▶ Page text
+-------+

Monoculture has been blamed for many of our environmental woes. It sets the scene for vulnerability to disease and pests on a grand scale. If the vulnerable crop falters, the resulting void cannot be filled since in the interim its cousin species have quietly disappeared due to lack of cultivation. Enter the Seed Savers. Working as volunteers under the radar, this worldwide community has been collecting, labelling and distributing endangered species seeds by a system of barter, rather like card collectors, and while they do not go around humming 'every seed is sacred' there is something messianic about what they do.
Hybrid World sets out to suggest that the humble artist in residence can be seen as a slingshot against one or two of the shadowy giants that allow countries to make war on each other, xenophobia and its partner ignorance. The forces of global trade, which create so much of the endemic inequity in the world, have ironically paved the way for increased global traffic in artists and intellectuals, the seed savers of society.
During 2003 and 2004 a series of intriguing events took place around Australia which are described in this issue. There were arts laboratories, experimenting with the breeding and propagation of new hybrids. There were gatherings from the south and the north, there was a sudden influx from all parts of Asia to Sydney. Asialink celebrated 35,000 days spent by Australians on Asian residencies since its establishment, exhibitions of Indigenous art were seen in Europe and Australian new media artists took their place at ISEA and Ars Electronica along with their long-time colleagues from elsewhere. Samstag scholars, and recipients of Australia Council and other residencies packed their bags and set off for the unknown. Others returned, with their lives changed and perhaps changing a few others on the way.

+-------+

▶ Information supplied

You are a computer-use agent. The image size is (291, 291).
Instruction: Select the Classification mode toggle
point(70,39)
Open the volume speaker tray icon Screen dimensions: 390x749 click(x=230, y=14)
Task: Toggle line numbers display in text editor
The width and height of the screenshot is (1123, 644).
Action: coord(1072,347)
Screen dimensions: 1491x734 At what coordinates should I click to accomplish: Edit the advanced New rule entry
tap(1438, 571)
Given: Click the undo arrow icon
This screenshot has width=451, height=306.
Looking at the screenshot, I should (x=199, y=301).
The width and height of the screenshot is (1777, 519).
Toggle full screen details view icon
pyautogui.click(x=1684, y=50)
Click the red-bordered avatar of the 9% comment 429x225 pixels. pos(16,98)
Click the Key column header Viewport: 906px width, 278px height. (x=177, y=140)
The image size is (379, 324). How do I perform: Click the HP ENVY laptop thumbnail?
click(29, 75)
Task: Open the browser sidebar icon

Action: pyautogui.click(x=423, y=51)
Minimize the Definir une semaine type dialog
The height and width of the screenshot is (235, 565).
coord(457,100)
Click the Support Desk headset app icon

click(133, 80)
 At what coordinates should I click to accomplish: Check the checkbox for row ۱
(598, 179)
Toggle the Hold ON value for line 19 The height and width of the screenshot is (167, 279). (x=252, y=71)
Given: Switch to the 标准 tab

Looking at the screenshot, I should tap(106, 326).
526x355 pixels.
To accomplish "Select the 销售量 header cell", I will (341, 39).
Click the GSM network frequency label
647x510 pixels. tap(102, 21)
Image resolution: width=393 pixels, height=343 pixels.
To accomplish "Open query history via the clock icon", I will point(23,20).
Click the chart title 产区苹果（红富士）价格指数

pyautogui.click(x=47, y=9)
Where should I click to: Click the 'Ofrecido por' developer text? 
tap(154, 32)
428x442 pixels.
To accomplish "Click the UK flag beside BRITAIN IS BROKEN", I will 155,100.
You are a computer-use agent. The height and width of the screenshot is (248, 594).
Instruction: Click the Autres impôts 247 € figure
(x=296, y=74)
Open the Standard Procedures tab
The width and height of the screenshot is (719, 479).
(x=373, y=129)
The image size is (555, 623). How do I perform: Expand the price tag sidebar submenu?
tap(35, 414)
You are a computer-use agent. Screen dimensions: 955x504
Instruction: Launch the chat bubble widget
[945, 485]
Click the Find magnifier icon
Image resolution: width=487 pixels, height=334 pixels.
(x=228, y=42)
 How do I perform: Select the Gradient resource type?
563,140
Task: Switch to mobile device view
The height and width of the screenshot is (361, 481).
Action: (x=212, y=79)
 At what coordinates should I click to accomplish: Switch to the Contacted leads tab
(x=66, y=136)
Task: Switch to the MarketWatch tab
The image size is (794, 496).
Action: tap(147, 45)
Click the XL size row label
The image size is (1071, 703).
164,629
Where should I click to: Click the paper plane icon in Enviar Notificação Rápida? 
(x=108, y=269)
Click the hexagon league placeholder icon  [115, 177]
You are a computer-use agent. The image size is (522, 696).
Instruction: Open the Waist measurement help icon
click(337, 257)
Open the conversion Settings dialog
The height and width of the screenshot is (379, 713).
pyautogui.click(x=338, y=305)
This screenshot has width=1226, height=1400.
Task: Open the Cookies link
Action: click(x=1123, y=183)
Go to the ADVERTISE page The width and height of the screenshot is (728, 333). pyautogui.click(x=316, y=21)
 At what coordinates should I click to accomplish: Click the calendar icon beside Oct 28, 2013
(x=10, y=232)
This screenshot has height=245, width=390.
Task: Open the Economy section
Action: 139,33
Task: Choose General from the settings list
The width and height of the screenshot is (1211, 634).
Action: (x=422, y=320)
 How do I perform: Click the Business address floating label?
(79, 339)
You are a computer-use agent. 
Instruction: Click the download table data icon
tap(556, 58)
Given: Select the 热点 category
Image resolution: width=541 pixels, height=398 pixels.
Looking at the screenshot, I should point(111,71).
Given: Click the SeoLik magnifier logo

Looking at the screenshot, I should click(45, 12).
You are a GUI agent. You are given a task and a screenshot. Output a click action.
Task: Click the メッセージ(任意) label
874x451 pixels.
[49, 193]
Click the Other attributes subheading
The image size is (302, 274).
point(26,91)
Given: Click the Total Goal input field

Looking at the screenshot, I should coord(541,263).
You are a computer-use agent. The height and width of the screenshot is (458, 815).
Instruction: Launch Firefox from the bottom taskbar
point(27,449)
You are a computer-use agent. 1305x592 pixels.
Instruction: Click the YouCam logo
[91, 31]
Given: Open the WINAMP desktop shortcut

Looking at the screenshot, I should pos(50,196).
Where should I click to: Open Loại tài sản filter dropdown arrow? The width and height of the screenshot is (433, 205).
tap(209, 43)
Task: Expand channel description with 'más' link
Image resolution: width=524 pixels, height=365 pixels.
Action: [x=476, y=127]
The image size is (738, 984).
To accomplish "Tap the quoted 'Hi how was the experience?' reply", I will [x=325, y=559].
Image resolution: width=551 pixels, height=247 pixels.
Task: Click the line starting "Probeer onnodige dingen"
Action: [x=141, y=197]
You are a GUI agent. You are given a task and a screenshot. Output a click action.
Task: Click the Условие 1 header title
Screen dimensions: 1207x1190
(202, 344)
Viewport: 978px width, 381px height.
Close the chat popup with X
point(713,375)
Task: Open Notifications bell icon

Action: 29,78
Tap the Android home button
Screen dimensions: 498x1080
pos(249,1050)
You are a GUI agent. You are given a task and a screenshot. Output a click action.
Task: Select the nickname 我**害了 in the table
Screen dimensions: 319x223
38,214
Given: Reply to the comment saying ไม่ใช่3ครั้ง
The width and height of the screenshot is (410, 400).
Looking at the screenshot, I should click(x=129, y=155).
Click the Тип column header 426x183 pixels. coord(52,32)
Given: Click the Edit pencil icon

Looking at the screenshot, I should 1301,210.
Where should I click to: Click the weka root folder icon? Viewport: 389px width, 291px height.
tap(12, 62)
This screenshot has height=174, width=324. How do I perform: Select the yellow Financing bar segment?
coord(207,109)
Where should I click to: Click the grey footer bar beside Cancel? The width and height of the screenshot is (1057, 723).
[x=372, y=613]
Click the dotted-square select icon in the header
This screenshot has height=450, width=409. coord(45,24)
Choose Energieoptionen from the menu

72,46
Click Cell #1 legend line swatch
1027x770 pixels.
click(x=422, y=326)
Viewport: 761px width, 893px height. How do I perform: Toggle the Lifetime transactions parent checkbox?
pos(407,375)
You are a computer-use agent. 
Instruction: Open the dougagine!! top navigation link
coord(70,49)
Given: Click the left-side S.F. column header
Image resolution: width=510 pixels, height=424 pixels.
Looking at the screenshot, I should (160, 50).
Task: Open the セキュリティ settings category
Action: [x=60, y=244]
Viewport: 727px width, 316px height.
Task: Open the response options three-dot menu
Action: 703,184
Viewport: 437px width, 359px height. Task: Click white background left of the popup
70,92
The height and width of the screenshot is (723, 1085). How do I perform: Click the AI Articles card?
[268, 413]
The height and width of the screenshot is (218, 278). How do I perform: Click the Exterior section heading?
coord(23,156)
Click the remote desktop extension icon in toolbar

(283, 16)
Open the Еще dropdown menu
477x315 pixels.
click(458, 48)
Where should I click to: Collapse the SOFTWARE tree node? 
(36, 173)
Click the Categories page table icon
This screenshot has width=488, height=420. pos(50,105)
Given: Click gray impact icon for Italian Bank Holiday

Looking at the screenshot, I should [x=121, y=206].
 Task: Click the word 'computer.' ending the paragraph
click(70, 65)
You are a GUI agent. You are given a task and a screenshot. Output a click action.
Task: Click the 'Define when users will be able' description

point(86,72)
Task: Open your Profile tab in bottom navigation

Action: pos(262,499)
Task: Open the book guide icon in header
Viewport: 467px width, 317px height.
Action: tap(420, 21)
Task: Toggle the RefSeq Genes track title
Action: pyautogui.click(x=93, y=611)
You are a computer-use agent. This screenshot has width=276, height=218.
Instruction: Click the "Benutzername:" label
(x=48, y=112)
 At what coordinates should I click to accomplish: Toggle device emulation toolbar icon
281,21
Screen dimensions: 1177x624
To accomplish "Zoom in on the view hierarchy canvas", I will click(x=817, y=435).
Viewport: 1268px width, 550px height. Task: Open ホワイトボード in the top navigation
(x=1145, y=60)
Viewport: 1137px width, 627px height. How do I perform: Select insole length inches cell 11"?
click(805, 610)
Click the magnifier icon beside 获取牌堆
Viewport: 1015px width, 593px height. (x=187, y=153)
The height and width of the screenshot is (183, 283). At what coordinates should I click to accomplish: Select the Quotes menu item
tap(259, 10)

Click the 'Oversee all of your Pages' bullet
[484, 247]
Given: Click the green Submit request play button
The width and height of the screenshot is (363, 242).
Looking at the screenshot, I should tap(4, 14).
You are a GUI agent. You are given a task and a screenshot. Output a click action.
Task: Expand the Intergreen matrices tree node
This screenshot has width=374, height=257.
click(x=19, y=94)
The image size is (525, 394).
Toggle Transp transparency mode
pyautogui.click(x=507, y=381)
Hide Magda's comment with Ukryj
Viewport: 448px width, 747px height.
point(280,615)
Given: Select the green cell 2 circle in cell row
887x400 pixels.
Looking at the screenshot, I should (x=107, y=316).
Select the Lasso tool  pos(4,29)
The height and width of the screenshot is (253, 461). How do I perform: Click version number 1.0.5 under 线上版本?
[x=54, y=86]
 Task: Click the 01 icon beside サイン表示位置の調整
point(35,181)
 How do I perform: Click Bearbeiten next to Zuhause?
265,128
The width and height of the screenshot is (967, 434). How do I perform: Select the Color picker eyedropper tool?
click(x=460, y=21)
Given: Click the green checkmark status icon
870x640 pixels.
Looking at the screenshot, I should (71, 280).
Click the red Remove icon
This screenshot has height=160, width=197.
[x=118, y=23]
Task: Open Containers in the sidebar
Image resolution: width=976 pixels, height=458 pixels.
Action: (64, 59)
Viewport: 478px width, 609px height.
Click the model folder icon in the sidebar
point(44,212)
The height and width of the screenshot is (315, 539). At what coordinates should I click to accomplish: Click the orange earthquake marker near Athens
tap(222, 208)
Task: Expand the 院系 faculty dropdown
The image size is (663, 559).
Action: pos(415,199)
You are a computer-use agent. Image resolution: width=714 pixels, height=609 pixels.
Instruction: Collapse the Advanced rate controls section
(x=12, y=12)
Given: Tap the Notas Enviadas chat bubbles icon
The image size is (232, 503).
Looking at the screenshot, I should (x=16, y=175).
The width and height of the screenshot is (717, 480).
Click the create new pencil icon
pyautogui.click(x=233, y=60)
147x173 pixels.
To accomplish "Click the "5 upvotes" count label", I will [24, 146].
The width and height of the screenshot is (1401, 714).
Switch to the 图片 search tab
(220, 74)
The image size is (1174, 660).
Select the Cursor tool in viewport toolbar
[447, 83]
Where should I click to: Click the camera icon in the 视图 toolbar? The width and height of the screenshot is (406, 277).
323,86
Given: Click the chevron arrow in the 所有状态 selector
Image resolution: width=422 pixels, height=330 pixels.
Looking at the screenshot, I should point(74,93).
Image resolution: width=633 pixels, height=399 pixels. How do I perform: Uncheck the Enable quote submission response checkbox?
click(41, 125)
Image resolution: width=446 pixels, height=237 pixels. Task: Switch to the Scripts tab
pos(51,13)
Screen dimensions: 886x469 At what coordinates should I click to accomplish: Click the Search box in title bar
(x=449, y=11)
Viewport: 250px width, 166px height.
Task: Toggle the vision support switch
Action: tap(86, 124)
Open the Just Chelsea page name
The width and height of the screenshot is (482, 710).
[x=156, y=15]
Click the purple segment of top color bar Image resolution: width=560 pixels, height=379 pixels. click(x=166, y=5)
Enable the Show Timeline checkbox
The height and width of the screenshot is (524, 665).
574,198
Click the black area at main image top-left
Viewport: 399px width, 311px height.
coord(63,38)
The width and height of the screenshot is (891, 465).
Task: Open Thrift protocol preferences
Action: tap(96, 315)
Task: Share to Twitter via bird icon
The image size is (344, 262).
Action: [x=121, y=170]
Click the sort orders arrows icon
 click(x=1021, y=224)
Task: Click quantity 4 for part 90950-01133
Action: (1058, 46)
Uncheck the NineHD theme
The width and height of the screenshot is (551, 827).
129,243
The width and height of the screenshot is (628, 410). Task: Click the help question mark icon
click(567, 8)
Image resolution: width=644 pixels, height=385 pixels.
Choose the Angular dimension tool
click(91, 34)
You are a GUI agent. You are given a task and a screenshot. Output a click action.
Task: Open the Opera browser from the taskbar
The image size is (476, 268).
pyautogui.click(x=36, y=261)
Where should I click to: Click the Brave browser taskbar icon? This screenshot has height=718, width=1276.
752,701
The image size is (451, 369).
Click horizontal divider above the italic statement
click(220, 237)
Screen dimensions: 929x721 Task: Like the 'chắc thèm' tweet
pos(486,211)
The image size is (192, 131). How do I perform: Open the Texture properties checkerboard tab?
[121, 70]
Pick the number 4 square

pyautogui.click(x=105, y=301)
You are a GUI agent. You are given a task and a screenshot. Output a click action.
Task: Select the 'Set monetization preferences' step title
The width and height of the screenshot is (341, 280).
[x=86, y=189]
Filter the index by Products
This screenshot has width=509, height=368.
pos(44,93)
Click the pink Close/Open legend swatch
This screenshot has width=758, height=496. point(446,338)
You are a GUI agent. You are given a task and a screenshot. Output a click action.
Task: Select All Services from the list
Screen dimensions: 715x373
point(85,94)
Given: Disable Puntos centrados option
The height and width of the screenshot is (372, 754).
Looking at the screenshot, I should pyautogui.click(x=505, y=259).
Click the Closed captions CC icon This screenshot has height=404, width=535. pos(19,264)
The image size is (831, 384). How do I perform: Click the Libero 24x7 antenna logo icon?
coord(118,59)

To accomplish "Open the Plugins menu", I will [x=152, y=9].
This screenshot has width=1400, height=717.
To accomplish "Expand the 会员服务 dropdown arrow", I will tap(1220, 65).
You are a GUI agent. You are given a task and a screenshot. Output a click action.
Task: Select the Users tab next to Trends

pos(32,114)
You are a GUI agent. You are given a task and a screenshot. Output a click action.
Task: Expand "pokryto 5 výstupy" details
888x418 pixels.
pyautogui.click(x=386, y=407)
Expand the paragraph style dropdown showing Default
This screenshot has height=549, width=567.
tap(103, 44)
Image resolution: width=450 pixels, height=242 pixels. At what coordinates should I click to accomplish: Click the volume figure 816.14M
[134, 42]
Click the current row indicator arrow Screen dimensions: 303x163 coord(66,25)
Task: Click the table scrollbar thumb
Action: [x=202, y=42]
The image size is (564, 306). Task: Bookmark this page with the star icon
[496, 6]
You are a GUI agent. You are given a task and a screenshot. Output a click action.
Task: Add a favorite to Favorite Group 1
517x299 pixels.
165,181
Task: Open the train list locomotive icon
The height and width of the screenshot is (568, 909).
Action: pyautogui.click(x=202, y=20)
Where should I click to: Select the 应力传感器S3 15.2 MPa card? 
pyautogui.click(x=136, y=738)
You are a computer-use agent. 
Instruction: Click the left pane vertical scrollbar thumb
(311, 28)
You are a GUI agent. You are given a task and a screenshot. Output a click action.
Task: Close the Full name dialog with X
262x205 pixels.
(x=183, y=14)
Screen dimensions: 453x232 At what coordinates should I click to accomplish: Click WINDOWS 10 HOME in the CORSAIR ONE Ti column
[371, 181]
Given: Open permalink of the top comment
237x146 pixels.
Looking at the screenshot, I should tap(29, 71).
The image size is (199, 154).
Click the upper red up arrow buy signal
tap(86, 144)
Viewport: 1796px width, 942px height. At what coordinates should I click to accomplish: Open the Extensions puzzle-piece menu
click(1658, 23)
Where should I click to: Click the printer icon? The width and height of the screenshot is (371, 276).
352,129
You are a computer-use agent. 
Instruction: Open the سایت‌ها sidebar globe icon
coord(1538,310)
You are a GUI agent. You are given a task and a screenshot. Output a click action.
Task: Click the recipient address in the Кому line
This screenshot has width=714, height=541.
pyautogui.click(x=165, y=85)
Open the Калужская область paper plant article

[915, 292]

+-------+

▶ Problems to solve
[1] Quote the Hybrid World text word for word, starting at "Monoculture has been" and ending at "what they do.".
[2] Turn the paragraph of the Hybrid World text that begins "During 2003 and 2004" into a short list that keeps its main facts.
[3] Pick up the Hybrid World text after its last sentence and keep writing it.

▶ Response list
[1]
Monoculture has been blamed for many of our environmental woes. It sets the scene for vulnerability to disease and pests on a grand scale. If the vulnerable crop falters, the resulting void cannot be filled since in the interim its cousin species have quietly disappeared due to lack of cultivation. Enter the Seed Savers. Working as volunteers under the radar, this worldwide community has been collecting, labelling and distributing endangered species seeds by a system of barter, rather like card collectors, and while they do not go around humming 'every seed is sacred' there is something messianic about what they do.

[2]
- During 2003 and 2004, a series of intriguing events took place around Australia. This issue describes them.
- Arts laboratories experimented with breeding and propagating new hybrids.
- There were gatherings from the south and the north, and a sudden influx from all parts of Asia to Sydney.
- Asialink celebrated 35,000 days spent by Australians on Asian residencies since it was set up.
- Exhibitions of Indigenous art were seen in Europe.
- Australian new media artists took part in ISEA and Ars Electronica.
- Samstag scholars and holders of Australia Council and other residencies set off for the unknown.
- Others came back with their lives changed, perhaps changing a few others along the way.

[3]
Ghassan Hage, at the Res Artis conference in August, spoke about the tendency for thinkers to be under constant pressure to 'get real', to 'wake up' to what is happening around them, and those who resist this 'reality' are either weak, stubborn or just don't know what's good for them. Allowing time for reflection and the imagining of better ways of doing things is patently not a thing to be encouraged by hierarchies of power. Ralph Nader characterised George W. Bush as 'a corporation disguised as a human being' and Corporate Academia, where thinkers are expected to raise money and be 'accountable' to business strategies, is clearly no longer a safe haven for dreaming Hage's 'mini-utopias'.
Residencies are chances to evade the pragmatists, to reflect and imagine the impossible and the possible. The hybridity of arts practice, and its unpredictable movement around the planet is an eloquent signal that strong plants can grow between the cracks.